Putting a tumor suppressor back to work - gene therapy clinical trial

Science News, August 31, 1996 by John Travis

The gene known as p53 has been called the guardian of the genome. When a cell turns cancerous, for example, p53 often turns on and directs the cell to refrain from dividing or, more drastically, commands the cell to commit suicide.

Yet not all cancer cells meekly obey p53's orders. Many silence the gene by deleting or mutating the two copies that most cells possess. Indeed, more than 50 percent of all tumors contain cancer cells having no functional p53.

What would happen if scientists popped working copies of p53 into such tumors? This tantalizing gene therapy strategy has now had its first test in humans, and investigators report that it temporarily prompted tumor regression in three out of seven cancer patients who completed the study, and it checked tumor growth in three others.

These encouraging results were far from a cure, however.
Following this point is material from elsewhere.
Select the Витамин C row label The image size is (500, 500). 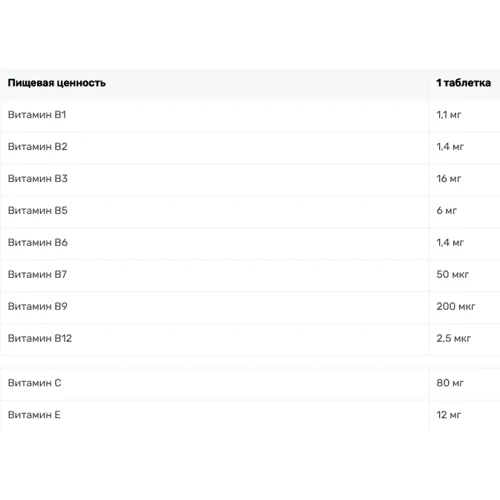pyautogui.click(x=35, y=383)
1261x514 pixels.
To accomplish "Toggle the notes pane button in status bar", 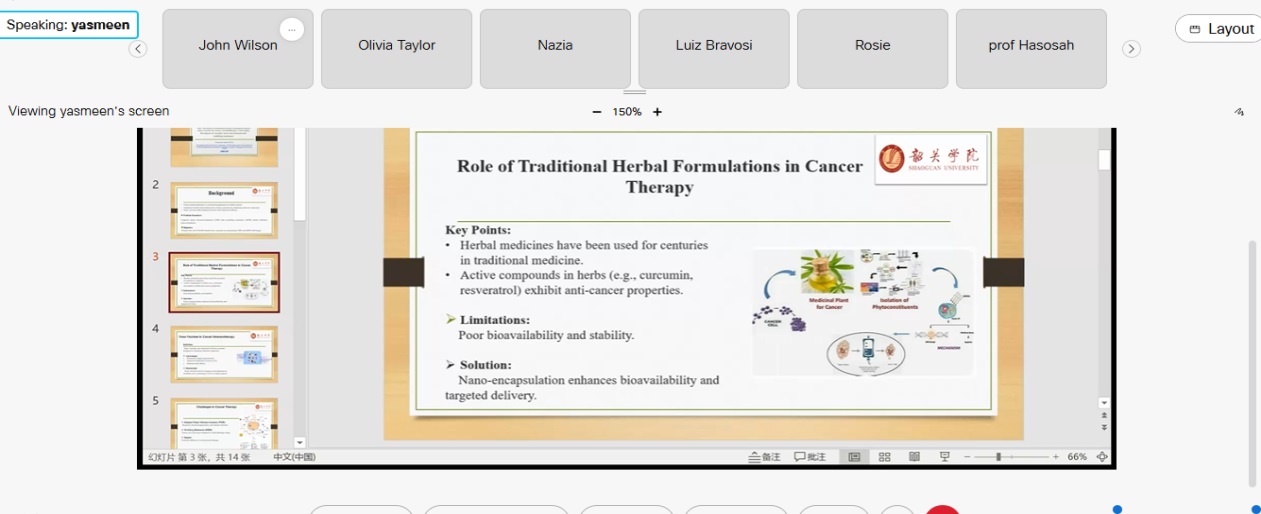I will click(x=765, y=457).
All seven men, each afflicted with widespread lung cancer unresponsive to conventional therapies, eventually died of the cancer or complications relating to it.

Still, the primary intent of this initial p53 gene therapy trial was to establish the strategy's safety, and in that respect, the trial appears a success. "There weren't any toxic effects associated directly with the treatment," says Jack A. Roth of the University of Texas M.D. Anderson Cancer Center in Houston.

Roth and his colleagues packaged p53 genes into harmless but infectious viruses. They injected those viruses into inoperable, life-threatening lung tumors that had not responded to radiation or chemotherapy. The hope was that the viruses would infect cells in and around the tumor and deliver a cargo of p53 genes. Cancer cells, no longer free of p53's influence, would undergo apoptosis, a form of cellular suicide. In contrast, healthy cells receiving an extra copy of p53 would continue a normal life.

With studies in test tubes and in animals, Roth and other researchers had shown that this strategy bore promise. In the human trial, biopsies of the treated tumor sites showed evidence of increased apoptosis in six of the seven patients, Roth's group reports in the September Nature Medicine.

In several of the patients, the number of cancer cells that died was greater than the estimated number of virus-infected cells. Roth's group had reported a similar result in their earlier studies on animals.

"We see tumor regression that exceeds expectations. That is very surprising," says Roth.

Roth suggests that cells receiving a p53 gene from a virus may induce apoptosis in neighboring cancer cells. "This is an area of very active research, and we're in the process of identifying the factors involved," says Roth.

Not all cancer researchers have observed this bystander effect, notes Larry M.

Kaiser of the University of Pennsylvania Medical Center in Philadelphia.

Kaiser's group has almost completed its own initial clinical trial of the p53 gene therapy strategy.

In that study, as well as in a new one being conducted by Roth's team, the researchers are using a p53-delivery virus different from that used in Roth's initial trial. The new virus, a member of the cold-causing adenovirus family, infects cells more efficiently, says Kaiser.

Another planned modification of the gene therapy strategy is to combine it with radiation or chemotherapy. Some cancer cells that receive a working p53 gene may not immediately commit suicide, but the added gene may make them more sensitive to conventional treatments, explains Roth.

While p53-carrying viruses may aid the treatment of localized tumors, they will likely have difficulty reaching and eliminating cancer cells that have spread beyond the initial tumor site, notes Curtis C. Harris of the National Cancer Institute in Bethesda, Md.